● Required task 1
In the passage on religion and morality, what system let Jewish and Christian communities govern themselves largely on their own under the Ottoman Empire?
● Required task 2
Please continue the passage on religion and morality, starting after its final sentence.

─── Selected text ───

Cross-national survey data also support a close relationship between religion and morality. There are significant correlations of individuals' religious beliefs and practices with their attitudes toward a wide variety of moral issues, including sympathy for AIDS victims, opposition to capital punishment, support for government intervention in favor of the unemployed and the poor, support for environmental preservation, and opposition to cheating on taxes (Greeley 1995).

One implication of the linkage between religion and morality is that moral compassion ends at the boundary of the religious community. In tribal societies and primitive states, religious conceptions of communal belonging and morality are typically ethnocentric; the religion of outsiders is harmful to the interests of one's own community (Clendinnen 1991; Redfield 1953). In agrarian states, different religious systems supporting different moral communities often have coexisted (if somewhat uneasily) under a central political authority. A striking example of this was the millet system of indirect rule adopted during the Ottoman Empire. Religio-ethnic communities of Jews and Christians were permitted to be largely self-governing as long as they paid taxes to the Sultanate and maintained internal order according to the moral code of their respective religious traditions. In contemporary urban-industrial societies, overt conflicts between religious communities are effectively suppressed for the most part, although Protestant-Catholic clashes in Northern Ireland and Christian-Muslim warfare in Bosnia-Herzegovina provide stark evidence to the contrary. And even when overt conflict is suppressed, the prevalence of religious prejudice (Glock and Stark 1966) is testimony to the fact that the moral obligations owed one's coreligionists do not extend to outsiders.

─── Data segment ───

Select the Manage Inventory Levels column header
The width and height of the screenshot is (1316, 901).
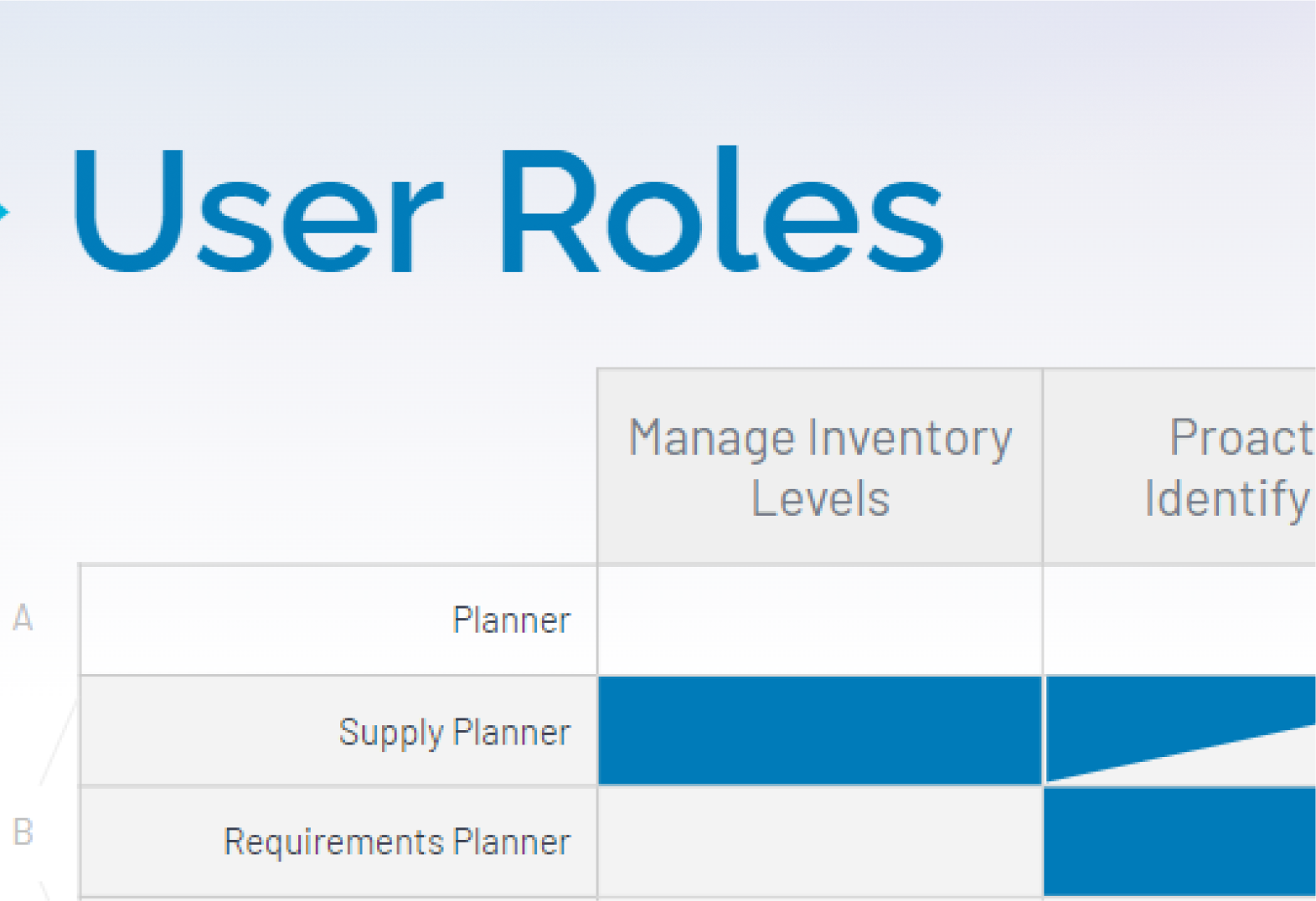point(820,466)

───

● Reply 1
The millet system of indirect rule.

● Reply 2
One of the reigning theoretical ideas in the social sciences is that religiously informed morality undergoes change as societies themselves grow more differentiated and complex. Two illustrations of this idea will be cited. First, it was Durkheim's thesis that the extreme division of labor and individualism characteristic of modern industrial societies would result in a broad desacralization of everything except the individual. The prevalence of "cult of man" groups as an increasingly prominent feature of present-day advanced industrial societies has been put forward as evidence that supports Durkheim's thesis (Westley 1983). A related development is the advent of religious fundamentalisms with their vehemently antisecular, antimodernist beliefs and morality. Interviews with American fundamentalists, for instance, suggest strongly that their faith is centered on the restoration of a moral community to stand as a bulwark against the tide of individualism, amorality, and immorality that in the view of fundamentalists is flooding modern secular life (Bellah et al. 1985).

See also Émile Durkheim, Moral Community

Edward B. Reeves

References

R. N. Bellah et al., Habits of the Heart (New York: Harper, 1985)

I. Clendinnen, Aztecs (New York: Cambridge University Press, 1991)

É. Durkheim, The Elementary Forms of the Religious Life (New York: Free Press, 1965 [1912])

C. Y. Glock and R. Stark, American Piety and Anti-Semitism (New York: Harper, 1966)

A. M. Greeley, Religion as Poetry (New Brunswick, N.J.: Transaction, 1995)

R. Redfield, The Primitive World and Its Transformations (Ithaca, N.Y.: Cornell University Press, 1953)

R. Stark et al., "Rediscovering Moral Communities," in Understanding Crime , ed. T. Hirschi and M. Gottfredson (Beverly Hills, Calif.: Sage, 1980): 43-52

R. Stark et al., "Religion and Delinquency," Journal of Research in Crime and Delinquency 19(1982):2-24

R. Stark et al., "Beyond Durkheim," Journal for the Scientific Study of Religion 22(1983):120-131

F. Westley, The Complex Forms of the Religious Life (Chico, Calif.: Scholars Press, 1983).